The CDC report came with a caveat: While obesity had plunged among 2- to 5-year-olds from 14 percent in 2004 to 8 percent in 2012, the rate for a larger age span of youth – ages 2 to 19 – did not budge. Then, six weeks later, another report came out, this one from the University of North Carolina. It found that over a longer term – 14 years – the obesity rate for 2- to 5-year-olds was also flat.

Both reports were right, in their own way. But together they begged a deeper question: Are we making any progress in reducing childhood obesity? And if progress is being made, what actions are contributing?

Can Schools Make a Difference?

Childhood obesity is a complex problem. It’s difficult to pinpoint its exact causes: Healthy food availability, exercise and activity options, cultural expectations, and family habits and attitudes all play a role.

Many of these factors are beyond the reach of government intervention.

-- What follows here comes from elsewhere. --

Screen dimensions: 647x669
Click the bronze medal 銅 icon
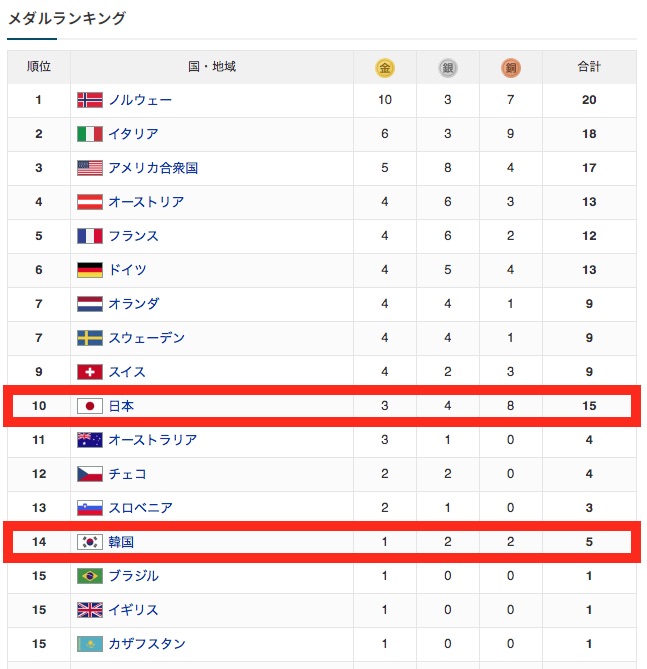pos(511,68)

Schools, however, have been at the epicenter of policies and regulations aimed at combating the problem. After all, many students eat at least one meal a day and sometimes two at school. School is one place where they can learn about healthy eating and exercise.

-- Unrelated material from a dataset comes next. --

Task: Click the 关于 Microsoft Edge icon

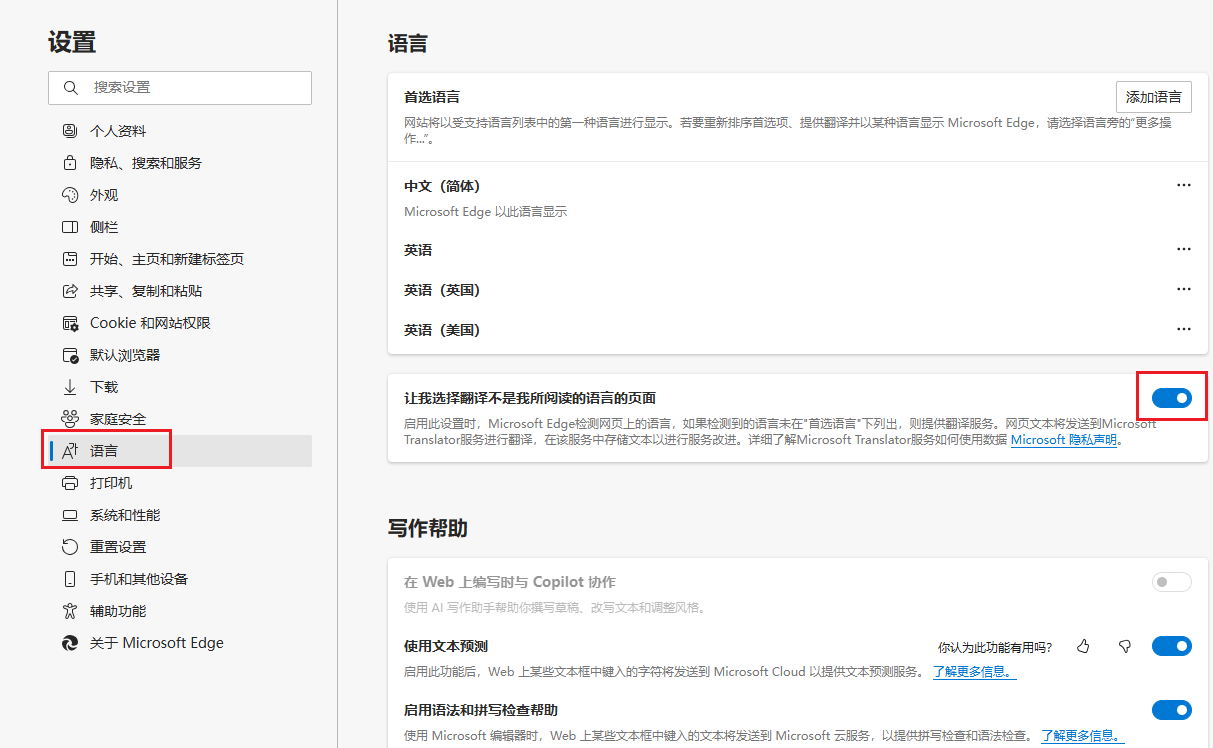Action: 69,642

Schools participating in the federal school lunch program have seen a steady increase in regulations in the past decade, including more stringent nutrition guidelines for meals and requirements to establish schoolwide wellness committees and policies. The U. S. Department of Agriculture (USDA) even has proposed that outside food available in schools –such as birthday treats –meet nutritional guidelines consistent with school lunch standards.

Have these efforts moved the needle on childhood obesity? It depends on whom you ask. Some nutritionists –including Marion Nestle, professor in the department of nutrition, food studies, and public health at New York University – say that school meals are pivotal to efforts to make children healthier.

“They set an example of what healthy meals are supposed to be,” she says. “They feed kids who may not be fed nearly as well at home. And we have considerable evidence that kids who eat healthier meals in schools are healthier and less obese than kids who don’t.”

Leah Schmidt does not think school lunches play such a pivotal role. The president of the School Nutrition Association (SNA) and director of food and nutrition services for Missouri’s Hickman Mills C-1 School District says school lunches are only giving students a third of their calories. “It’s probably things they are doing outside of school” that contribute to obesity.

Not surprisingly, research on the topic is mixed as well.

A 2011 University of Michigan study of more than 1,000 sixth-graders from southeast Michigan found that those who regularly had school lunch were 29 percent more likely to be obese than those who brought their lunch from home.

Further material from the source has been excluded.